Cambodia: Land-title program ‘ineffective’ | Land Portal

Land certificates handed out by Prime Minister Hun Sen’s youth volunteers have been seized by local authorities in some parts of the country and sold on to companies, a forum on land rights was told yesterday, amid reports of rising numbers of land conflicts.

Speaking at the forum, Ky Chanra, a resident of Battambang province’s Bavel district, said youth volunteers had measured his land and produced a certificate, but the company continued to occupy the land as it had done since 2005.

“What is strange is now I have a land title, but I have no land,” he said.

Yesterday’s meeting served as the launch of Cambodia: Land in Conflict, a report on land use published yesterday by the Cambodian Center for Human Rights (CCHR).

The report describes the volunteer-led titling program as ineffective, claiming that by and large the scheme has not sought to help communities affected by land disputes and that activists campaigning for the communities have been regularly arrested.

“People in Pursat province’s Krokor district were granted land titles after the borders were demarcated by the students in December 2012. But the Pheapimex Company still continued occupying the land,” the report said.

Hun Sen in June 2012 launched the land-titling scheme to be implemented by youth volunteers. Its mandate was to cover areas where families live without proper legal documentation on state land.

The scheme was halted on June 11 ahead of the elections, and a scaled-down version of the program was restarted last month.

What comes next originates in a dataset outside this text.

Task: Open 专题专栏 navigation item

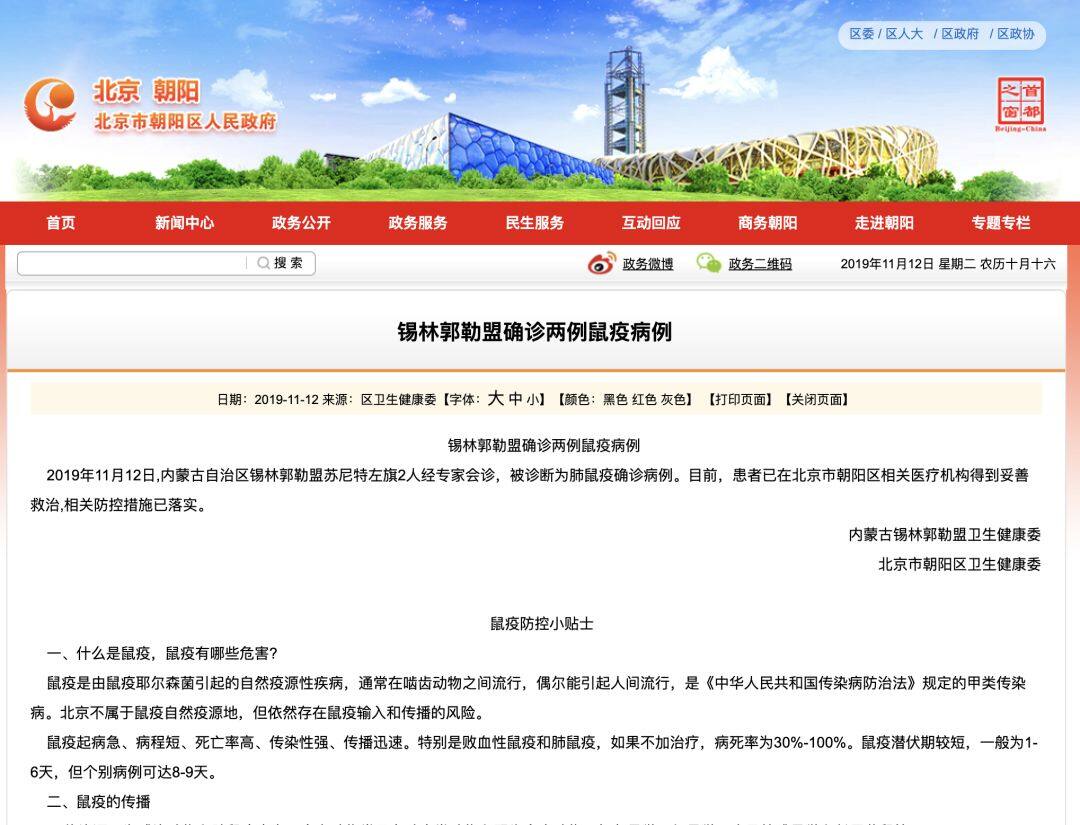Action: click(x=1000, y=223)
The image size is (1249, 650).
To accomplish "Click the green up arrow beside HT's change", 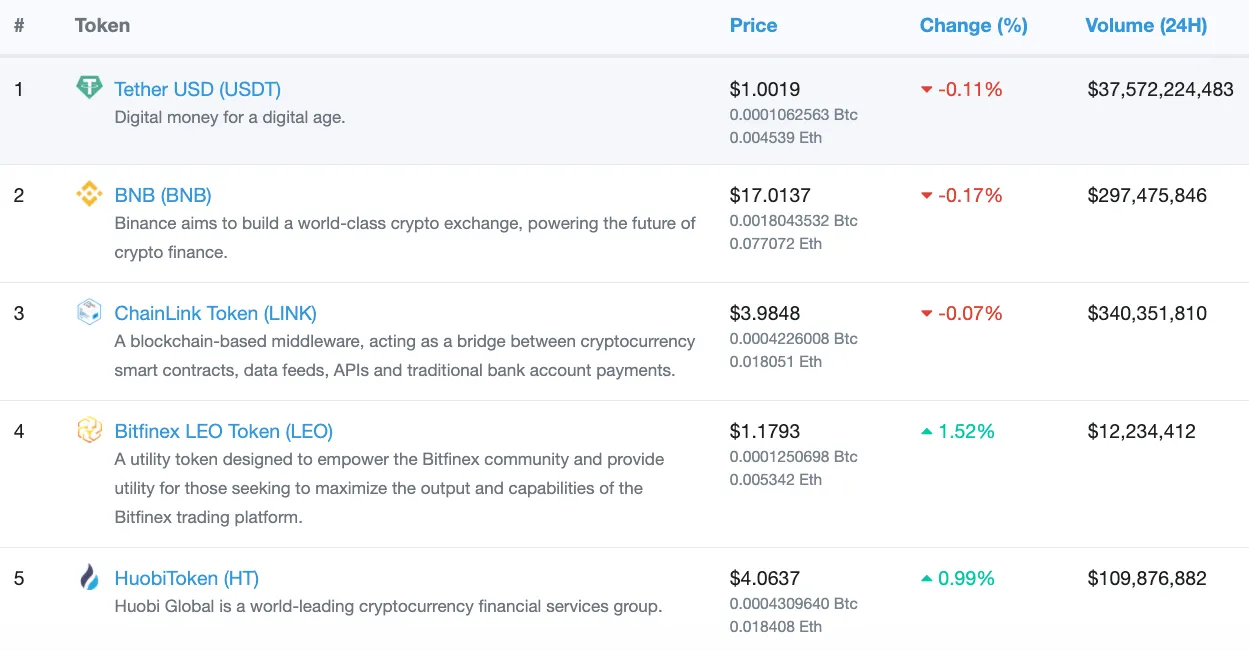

Despite receiving modest praise from some, the scheme has come under criticism over allegations that land which the youth volunteers have measured has fallen into dispute, as companies have moved in after the fact, despite the government saying it would not measure disputed land.

Thong Pha, from Kampong Speu province, said that while she was initially glad that youth volunteers were measuring her land, the feeling soon faded when the authorities stepped in and sold her papers to companies who wished to exploit the land.

“They seized our certificates and then sold them to the companies. So I would like to ask the government to help us to get my land back, because I have lived in the area since the Khmer Rouge,” she said.

Pha added that when her community protested the alleged theft of her land, the authorities brought in soldiers and bulldozers and demolished eight houses.

“Our lives are extremely difficult and our children no longer go to school because they are busy protecting the land,” she said.

As the political stalemate has continued post-election, land disputes have multiplied, representatives of CCHR, the Community Legal Education Center and Cambodian Humanitarian Organization told attendees at yesterday’s conference. Companies and powerful individuals with political connections continued to seize people’s lands, ignoring even government attempts at intervention, they said.

“The competent authorities play a compromising role to transfer people’s land to the companies. Some local authorities are threatening to take the land-measuring leaflets given by the volunteer students,” a letter signed by the forum’s organisers reads.

Thirty-three land disputes in 17 provinces have been recorded by members at the forum, which included more than 200 representatives from affected communities, civil society groups and political parties.

Vann Sophath, land reform project coordinator of the Cambodian Center for Human Rights, said legal protections in Cambodia remained theoretical.

“In practice, the poor implementation of the law allows for insecurity of tenure, unregulated development and forced evictions, thereby negatively impacting a growing number of victims,” he said, adding that the government should halt all evictions.

While land rights are relatively well protected in Cambodian law, ambiguous land policies and poor implementation of laws have led to a sharp increase in conflicts between Cambodians and land concessionaires, the report says.

“Corruption, cronyism and a lack of real political will,” has led to “an environment of unregulated development characterized by a lack of transparency, consultation and planning”, it says, adding that violence surrounding land disputes is particularly affecting women, children and indigenous people.

Spokesmen from the Ministry of Land Management, Urban Planning and Construction could not be reached.